▶ **The problem**
Go to the line with "Click the ASC CDL effect icon" in the records below, then output it and each following line exactly, up to and including the line with "Open the Buffers". Skip pictures and add nothing.
[[ Task material, beginning ]]
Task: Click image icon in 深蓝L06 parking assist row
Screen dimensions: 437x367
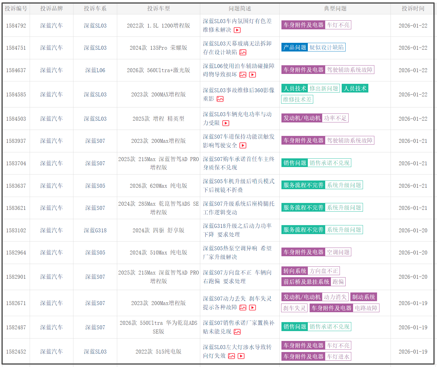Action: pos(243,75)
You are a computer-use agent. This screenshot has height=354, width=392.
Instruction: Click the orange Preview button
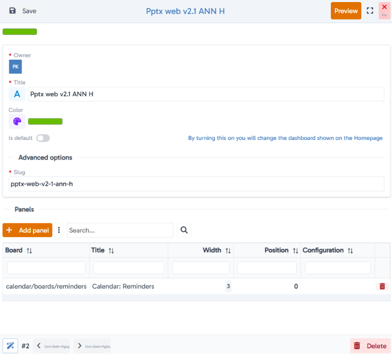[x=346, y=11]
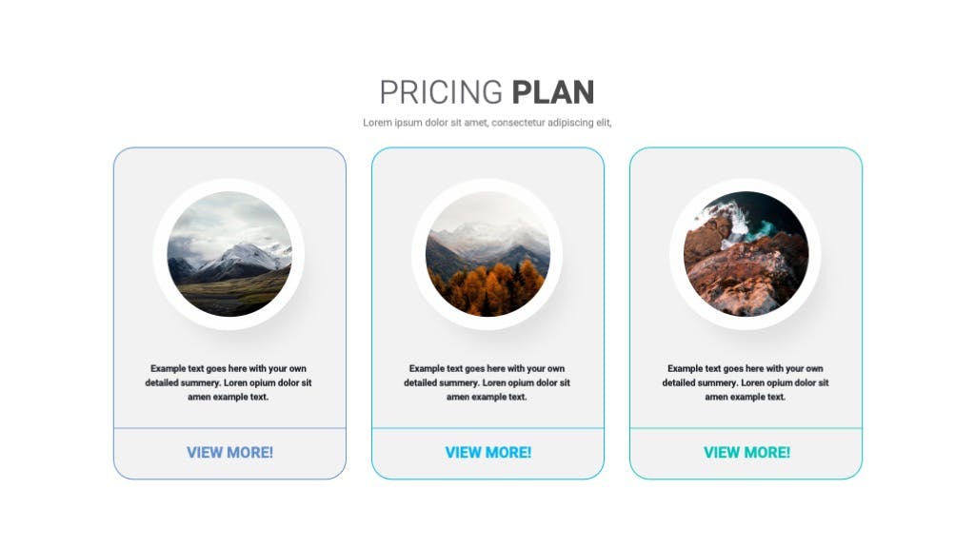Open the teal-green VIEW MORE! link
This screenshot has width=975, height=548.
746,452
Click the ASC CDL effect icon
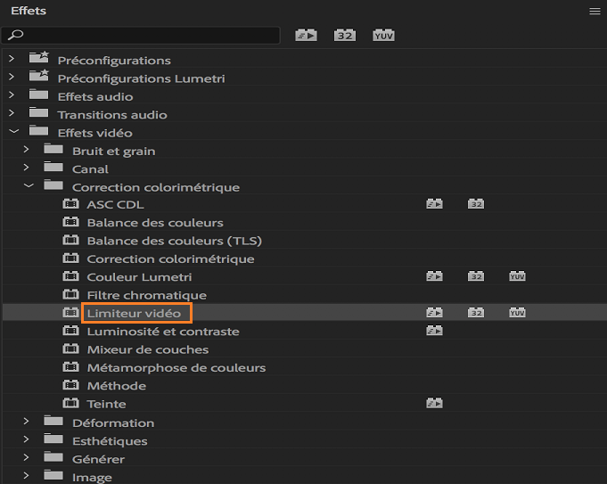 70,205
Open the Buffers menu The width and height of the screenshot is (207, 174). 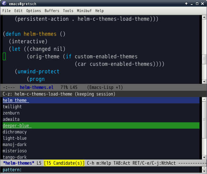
[[ Task material, end ]]
[[ Task material, beginning ]]
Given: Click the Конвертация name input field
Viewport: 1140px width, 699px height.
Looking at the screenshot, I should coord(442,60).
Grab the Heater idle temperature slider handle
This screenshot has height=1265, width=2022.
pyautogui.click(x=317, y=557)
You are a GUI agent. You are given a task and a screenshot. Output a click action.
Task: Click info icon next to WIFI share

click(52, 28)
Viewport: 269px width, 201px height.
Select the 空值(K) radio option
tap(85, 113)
[[ Task material, end ]]
[[ Task material, beginning ]]
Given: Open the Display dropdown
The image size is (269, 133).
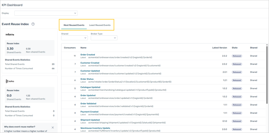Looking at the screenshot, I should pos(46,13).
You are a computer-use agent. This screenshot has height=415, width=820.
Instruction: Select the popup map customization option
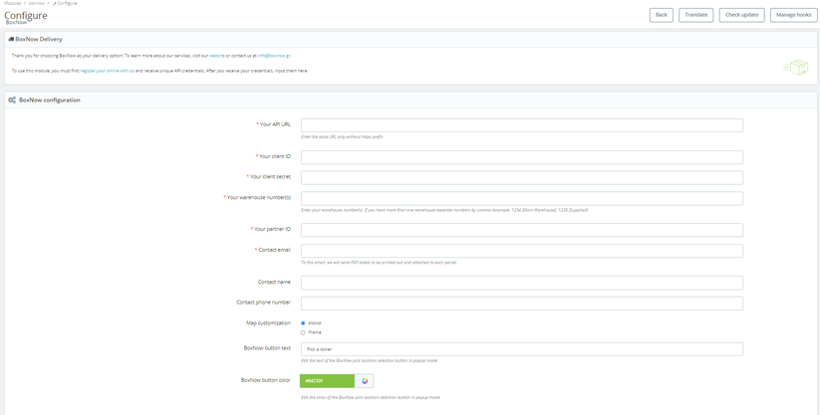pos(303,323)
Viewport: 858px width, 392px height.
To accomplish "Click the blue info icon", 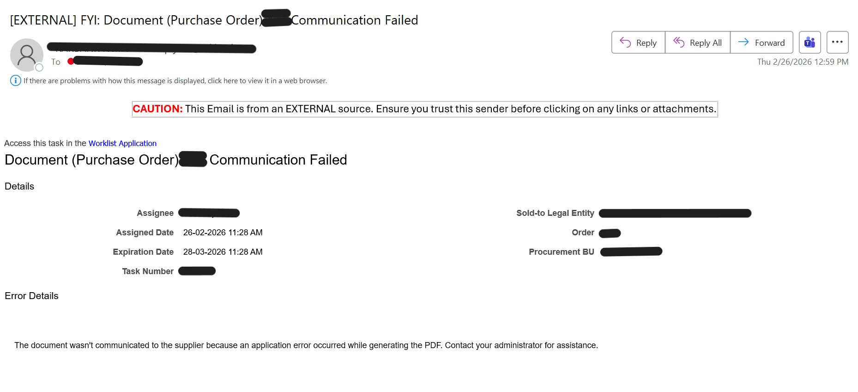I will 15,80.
[[ Task material, end ]]
▶ **Answer section**
Click the ASC CDL effect icon
 70,205
Open the Buffers menu The width and height of the screenshot is (207, 174). 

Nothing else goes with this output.